High-grade gliomas (HGGs) are a rapidly progressive and highly recurrent group of primary brain tumors. Despite aggressive surgical resection with chemoradiotherapy, prognoses remained poor. Valproic acid (VPA), a histone deacetylase inhibitor has shown the potential to inhibit glioma cell growth in vitro through several diverse mechanisms. However clinical studies regarding the effect of VPA on HGGs are limited. This study aimed to investigate whether using VPA in patients with HGGs under temozolomide (TMZ) would lead to a better overall survival (OS). We used the Taiwan National Health Insurance Research database to conduct this population-based cohort study.

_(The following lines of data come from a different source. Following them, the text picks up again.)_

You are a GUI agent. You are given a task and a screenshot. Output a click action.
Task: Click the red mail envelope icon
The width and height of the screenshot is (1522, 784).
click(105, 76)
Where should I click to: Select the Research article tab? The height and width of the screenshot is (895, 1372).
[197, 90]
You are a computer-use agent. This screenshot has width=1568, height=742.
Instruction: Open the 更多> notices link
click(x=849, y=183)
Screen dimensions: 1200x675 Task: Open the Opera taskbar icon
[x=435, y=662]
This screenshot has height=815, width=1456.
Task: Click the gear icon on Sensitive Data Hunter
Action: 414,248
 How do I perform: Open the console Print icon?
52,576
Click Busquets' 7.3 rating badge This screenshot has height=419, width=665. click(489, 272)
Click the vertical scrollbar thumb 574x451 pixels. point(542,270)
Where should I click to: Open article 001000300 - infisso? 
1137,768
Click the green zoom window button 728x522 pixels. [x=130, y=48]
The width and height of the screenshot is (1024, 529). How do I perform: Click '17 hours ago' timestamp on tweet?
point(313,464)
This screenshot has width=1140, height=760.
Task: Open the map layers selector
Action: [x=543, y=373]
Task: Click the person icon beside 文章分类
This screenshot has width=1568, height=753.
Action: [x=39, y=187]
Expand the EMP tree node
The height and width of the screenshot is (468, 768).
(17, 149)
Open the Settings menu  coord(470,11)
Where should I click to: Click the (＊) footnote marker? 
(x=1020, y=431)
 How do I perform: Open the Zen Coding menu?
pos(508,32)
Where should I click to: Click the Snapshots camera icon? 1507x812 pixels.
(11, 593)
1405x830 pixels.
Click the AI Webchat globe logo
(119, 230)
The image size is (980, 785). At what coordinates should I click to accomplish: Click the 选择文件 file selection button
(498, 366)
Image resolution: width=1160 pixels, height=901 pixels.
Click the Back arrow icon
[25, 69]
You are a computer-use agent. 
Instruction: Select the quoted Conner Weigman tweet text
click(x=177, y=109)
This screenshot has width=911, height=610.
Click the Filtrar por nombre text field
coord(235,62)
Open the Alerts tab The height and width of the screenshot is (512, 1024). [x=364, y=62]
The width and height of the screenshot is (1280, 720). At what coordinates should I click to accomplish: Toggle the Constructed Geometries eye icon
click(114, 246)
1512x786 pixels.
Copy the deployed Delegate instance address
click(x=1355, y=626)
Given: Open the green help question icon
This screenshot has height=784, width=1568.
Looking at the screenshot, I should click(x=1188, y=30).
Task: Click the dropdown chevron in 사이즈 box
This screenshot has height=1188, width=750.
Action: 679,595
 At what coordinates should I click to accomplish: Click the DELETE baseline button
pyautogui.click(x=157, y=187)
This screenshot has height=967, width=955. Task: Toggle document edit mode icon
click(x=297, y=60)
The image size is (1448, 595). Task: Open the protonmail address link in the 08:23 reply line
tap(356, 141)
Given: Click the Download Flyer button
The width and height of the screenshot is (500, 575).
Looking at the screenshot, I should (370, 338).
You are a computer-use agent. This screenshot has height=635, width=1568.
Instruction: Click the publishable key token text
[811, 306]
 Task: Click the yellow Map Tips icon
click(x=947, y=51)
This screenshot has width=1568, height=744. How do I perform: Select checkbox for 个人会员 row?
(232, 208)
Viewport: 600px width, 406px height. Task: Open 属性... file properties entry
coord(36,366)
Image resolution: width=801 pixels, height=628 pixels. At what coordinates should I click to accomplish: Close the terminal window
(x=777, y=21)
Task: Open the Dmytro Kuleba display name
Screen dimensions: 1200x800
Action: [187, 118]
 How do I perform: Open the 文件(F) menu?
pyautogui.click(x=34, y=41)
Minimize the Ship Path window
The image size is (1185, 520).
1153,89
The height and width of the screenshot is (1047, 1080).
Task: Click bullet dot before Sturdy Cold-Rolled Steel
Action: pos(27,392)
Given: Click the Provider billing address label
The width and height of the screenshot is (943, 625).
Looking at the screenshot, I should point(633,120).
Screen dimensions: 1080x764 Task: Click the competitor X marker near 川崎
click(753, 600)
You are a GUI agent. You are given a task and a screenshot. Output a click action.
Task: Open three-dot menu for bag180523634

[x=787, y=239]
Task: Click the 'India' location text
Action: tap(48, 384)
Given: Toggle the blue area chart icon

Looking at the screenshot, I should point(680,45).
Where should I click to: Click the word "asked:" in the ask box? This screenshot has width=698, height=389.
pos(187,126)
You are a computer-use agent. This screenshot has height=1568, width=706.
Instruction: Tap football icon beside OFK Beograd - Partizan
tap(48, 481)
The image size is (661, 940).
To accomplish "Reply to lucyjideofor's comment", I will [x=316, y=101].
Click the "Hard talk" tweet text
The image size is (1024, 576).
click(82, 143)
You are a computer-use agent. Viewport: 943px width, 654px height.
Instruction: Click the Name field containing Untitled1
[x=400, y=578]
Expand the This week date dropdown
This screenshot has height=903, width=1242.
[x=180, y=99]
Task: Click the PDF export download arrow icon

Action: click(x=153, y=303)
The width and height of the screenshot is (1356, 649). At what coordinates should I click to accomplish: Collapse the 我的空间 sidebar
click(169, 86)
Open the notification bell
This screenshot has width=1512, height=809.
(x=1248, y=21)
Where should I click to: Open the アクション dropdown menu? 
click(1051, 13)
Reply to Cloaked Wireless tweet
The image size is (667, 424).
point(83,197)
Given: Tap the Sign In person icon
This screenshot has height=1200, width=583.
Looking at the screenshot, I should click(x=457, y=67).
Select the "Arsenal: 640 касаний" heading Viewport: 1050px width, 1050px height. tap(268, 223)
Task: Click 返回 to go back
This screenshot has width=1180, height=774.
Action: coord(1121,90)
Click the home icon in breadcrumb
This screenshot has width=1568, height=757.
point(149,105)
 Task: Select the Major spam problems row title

A total of 2379 patients with HGGs under TMZ treatment were included and were further classified into VPA (n = 1212, VPA >= 84 defined daily dose [DDD]) and non-VPA (n = 1167, VPA < 84 DDD) groups. Each patient was followed from 1998 to 2013 or until death. A Cox proportional hazard regression was performed to evaluate the effect of VPA and OS. The VPA group had a longer mean OS time compared with the non-VPA group (OS: 50.3 +/- 41.0 vs 42.0 +/- 37.2 months,P < .001). In patients between 18 and 40 years old, the difference is most significant (OS: 70.5 +/- 48.7 vs 55.1 +/- 46.0,P = .001). The adjusted hazard ratio is 0.81 (95% confidence interval, 0.72-0.91) for the VPA group relative to the non-VPA group. VPA at over 84 DDD improved OS in HGGs TMZ treatment.